Second line has optional title.
Remaining lines contain element, x, y, z.
- class diffpy.structure.parsers.p_xyz.P_xyz[source]
Bases:
StructureParser
Parser for standard XYZ structure format.
- format
Format name, default “xyz”.
- Type:
str
- parseLines(lines)[source]
Parse list of lines in XYZ format.
- Parameters:
lines (list of str) – List of lines in XYZ format.
- Returns:
Parsed structure instance.
- Return type:
- Raises:
StructureFormatError – Invalid XYZ format.
diffpy.structure.parsers.parser_index_mod module
Index of recognized structure formats, their IO capabilities and associated modules where they are defined.
- diffpy.structure.parsers.parser_index_mod.parser_index
Dictionary of recognized structure formats. The keys are format names and the values are dictionaries with the following keys:
- modulestr
Name of the module that defines the parser class.
- file_extensionstr
File extension for the format, including the leading dot.
- file_patternstr
File pattern for the format, using ‘|’ as separator for multiple patterns.
- has_inputbool
True
if the parser can read the format.- has_outputbool
True
if the parser can write the format.
- Type:
dict
Note
Plugins for new structure formats need to be added to the parser_index dictionary in this module.
diffpy.structure.parsers.structureparser module
Definition of StructureParser, a base class for specific parsers.
- class diffpy.structure.parsers.structureparser.StructureParser[source]
Bases:
object
Base class for all structure parsers.
- format
Format name of particular parser.
- Type:
str
- filename
Path to structure file that is read or written.
- Type:
str
- parseLines(lines)[source]
Create Structure instance from a list of lines.
Return Structure object or raise StructureFormatError exception.
Note
This method has to be overloaded in derived class.
Module contents
Conversion plugins for various structure formats.
The recognized structure formats are defined by subclassing StructureParser, by convention these classes are named P_<format>.py.
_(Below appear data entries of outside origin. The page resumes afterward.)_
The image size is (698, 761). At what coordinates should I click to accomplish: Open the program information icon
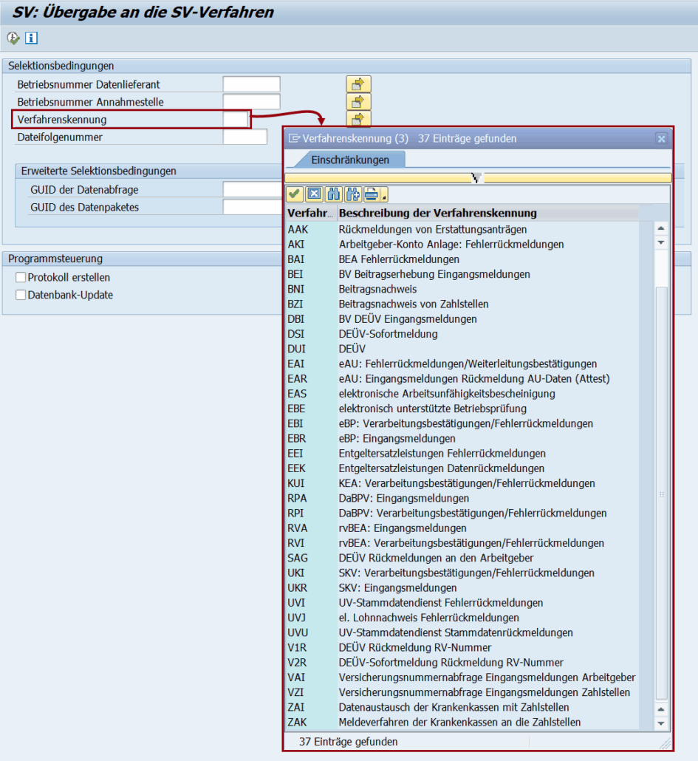[x=31, y=38]
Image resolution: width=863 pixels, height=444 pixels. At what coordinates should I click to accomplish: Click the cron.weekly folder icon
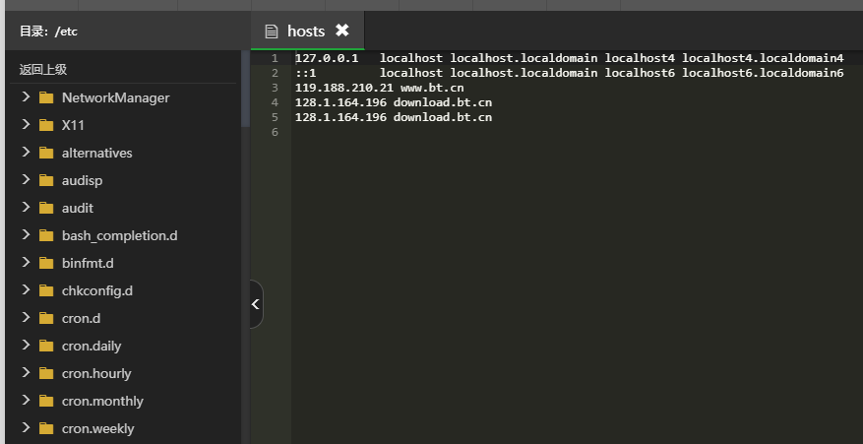[x=46, y=428]
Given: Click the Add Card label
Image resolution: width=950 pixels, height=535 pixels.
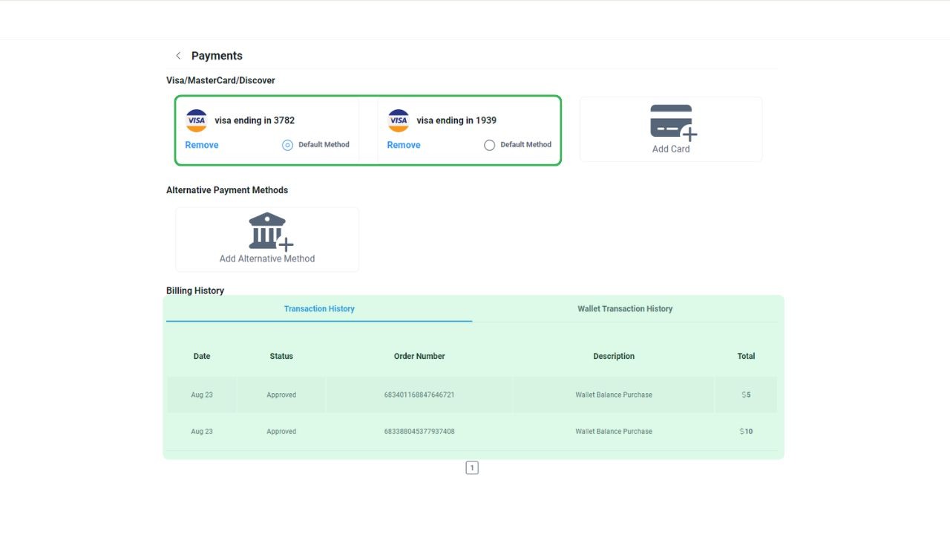Looking at the screenshot, I should pos(671,149).
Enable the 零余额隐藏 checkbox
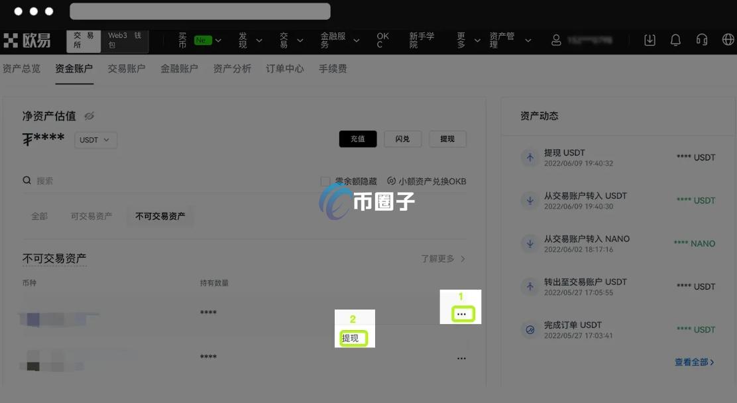The height and width of the screenshot is (403, 737). coord(325,181)
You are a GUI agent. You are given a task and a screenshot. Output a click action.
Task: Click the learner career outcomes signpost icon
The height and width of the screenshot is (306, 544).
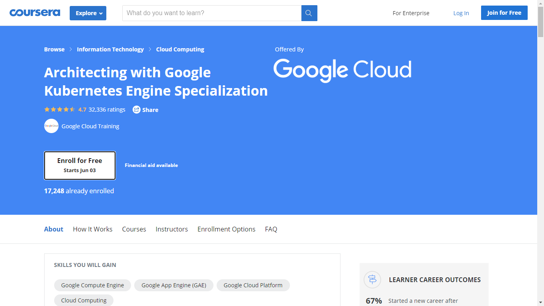(x=372, y=280)
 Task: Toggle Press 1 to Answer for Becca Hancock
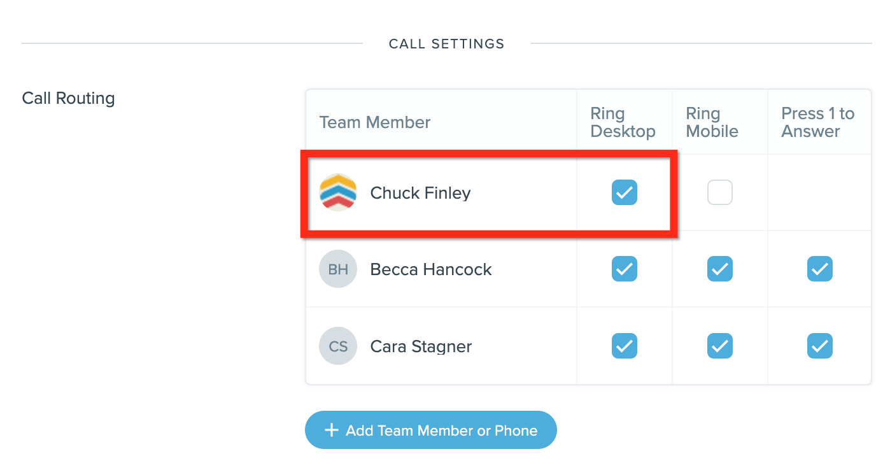tap(820, 269)
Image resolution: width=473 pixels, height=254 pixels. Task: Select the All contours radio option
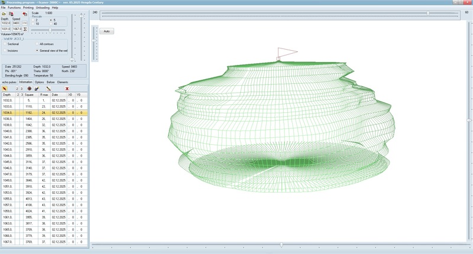[37, 44]
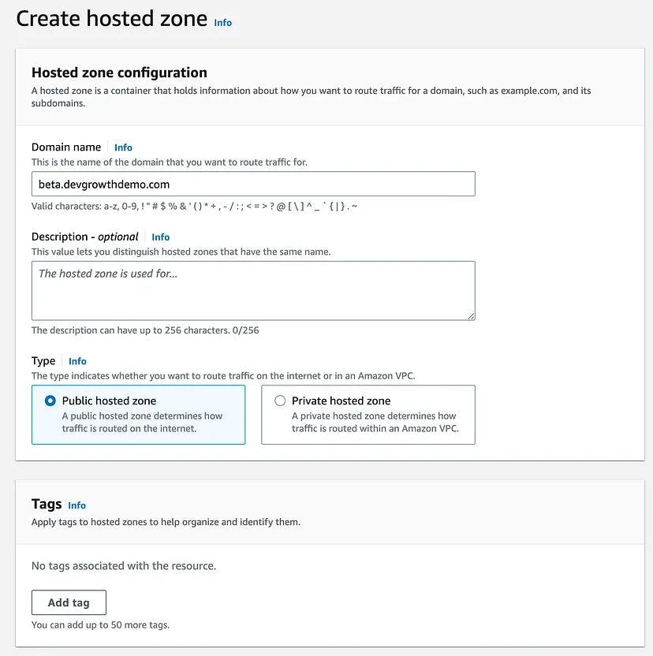
Task: Open the Info link next to the Tags heading
Action: [x=76, y=505]
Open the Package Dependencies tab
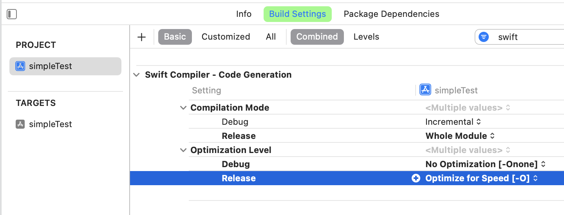Image resolution: width=564 pixels, height=215 pixels. [391, 14]
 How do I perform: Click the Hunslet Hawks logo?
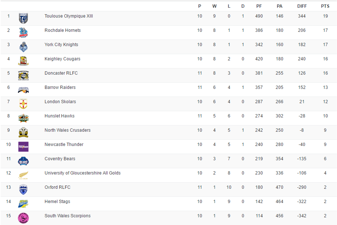23,118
The parser classes should to override the parseLines() and toLines() methods of StructureParser. Any structure parser needs to be registered in parser_index module.
For normal usage it should be sufficient to use the routines provided in this module.
- Content:
StructureParser: base class for a concrete Parser
parser_index: dictionary of known structure formats
getParser: factory for Parser at given format
inputFormats: list of available input formats
outputFormats: list of available output formats
- diffpy.structure.parsers.getParser(format, **kw)[source]
Return Parser instance for a given structure format.
- Parameters:
format (str) – String with the format name, see parser_index_mod.
**kw (dict) – Keyword arguments passed to the Parser init function.
- Returns:
Parser instance for the given format.
- Return type:
Parser
- Raises:
StructureFormatError – When the format is not defined.